Justin Mensah-Coker
- Born: Justin Mensah-Coker 18 November 1983 (age 42) North Vancouver, British Columbia
- Height: 196 cm (6 ft 5 in)
- Weight: 107 kg (16 st 12 lb)

Rugby union career
- Position: Wing

Senior career
- Years: Team / Apps / (Points)
- 2006-2008: SC Albi / 8 / (0)
- 2008-2009: Plymouth Albion / 25 / (30)
- 2009-2010: Moseley / 24 / (20)

International career
- Years: Team / Apps / (Points)
- 2006-: Canada / 23 / (30)

National sevens team
- Years: Team /  / Comps
- Canada

= Justin Mensah-Coker =

Canada international rugby union player

Justin Mensah-Coker (born November 18, 1983, in North Vancouver, British Columbia) is a Canadian rugby union player who plays internationally with the Canada national team. He is of Sierra Leonean descent.

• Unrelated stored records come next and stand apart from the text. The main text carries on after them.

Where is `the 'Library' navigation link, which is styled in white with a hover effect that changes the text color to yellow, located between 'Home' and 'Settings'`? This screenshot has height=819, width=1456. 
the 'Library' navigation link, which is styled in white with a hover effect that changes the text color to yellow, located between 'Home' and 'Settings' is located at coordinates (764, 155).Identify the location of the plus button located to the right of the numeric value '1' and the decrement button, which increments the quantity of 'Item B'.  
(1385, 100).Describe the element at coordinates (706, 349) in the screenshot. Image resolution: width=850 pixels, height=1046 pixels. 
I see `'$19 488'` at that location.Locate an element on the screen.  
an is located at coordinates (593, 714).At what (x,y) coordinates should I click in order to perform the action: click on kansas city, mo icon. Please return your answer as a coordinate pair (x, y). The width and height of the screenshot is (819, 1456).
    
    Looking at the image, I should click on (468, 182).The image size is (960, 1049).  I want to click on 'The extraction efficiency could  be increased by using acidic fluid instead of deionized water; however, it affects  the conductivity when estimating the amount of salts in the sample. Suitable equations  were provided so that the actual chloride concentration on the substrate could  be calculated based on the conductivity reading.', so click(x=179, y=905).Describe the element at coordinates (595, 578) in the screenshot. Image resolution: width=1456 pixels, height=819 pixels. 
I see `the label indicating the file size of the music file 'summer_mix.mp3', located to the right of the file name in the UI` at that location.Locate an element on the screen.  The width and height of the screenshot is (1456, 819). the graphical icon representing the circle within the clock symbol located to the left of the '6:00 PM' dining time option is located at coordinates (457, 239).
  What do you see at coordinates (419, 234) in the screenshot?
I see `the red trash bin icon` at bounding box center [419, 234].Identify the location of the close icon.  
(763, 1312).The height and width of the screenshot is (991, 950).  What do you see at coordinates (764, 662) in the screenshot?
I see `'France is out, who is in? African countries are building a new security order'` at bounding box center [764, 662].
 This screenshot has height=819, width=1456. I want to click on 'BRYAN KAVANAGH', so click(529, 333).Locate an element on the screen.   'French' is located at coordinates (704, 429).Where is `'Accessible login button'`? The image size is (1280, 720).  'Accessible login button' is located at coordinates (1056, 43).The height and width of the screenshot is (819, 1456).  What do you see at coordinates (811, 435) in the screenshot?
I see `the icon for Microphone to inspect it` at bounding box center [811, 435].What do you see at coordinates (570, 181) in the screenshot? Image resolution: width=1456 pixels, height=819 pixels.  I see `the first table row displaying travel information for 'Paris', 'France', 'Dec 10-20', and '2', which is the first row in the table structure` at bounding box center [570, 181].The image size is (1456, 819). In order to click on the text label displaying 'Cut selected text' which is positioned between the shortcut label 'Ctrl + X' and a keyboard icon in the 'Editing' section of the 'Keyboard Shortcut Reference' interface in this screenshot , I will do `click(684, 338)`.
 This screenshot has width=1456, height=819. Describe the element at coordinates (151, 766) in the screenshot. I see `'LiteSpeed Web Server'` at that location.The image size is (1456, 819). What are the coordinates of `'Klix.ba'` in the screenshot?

Before spending a season with Moseley in 2009, Mensah-Coker had brief stints with Plymouth Albion and with French club SC Albi. He made his Canada national team debut at the 2006 Churchill Cup in a match against the United States. Canada won the match 33–18 with Mensah-Coker scoring two tries. He was a regular selection for the national men's seven-a-side team through the 2010–2011 season.

Mensah-Coker began his rugby career at Kitsilano Secondary School and Meraloma Rugby Club.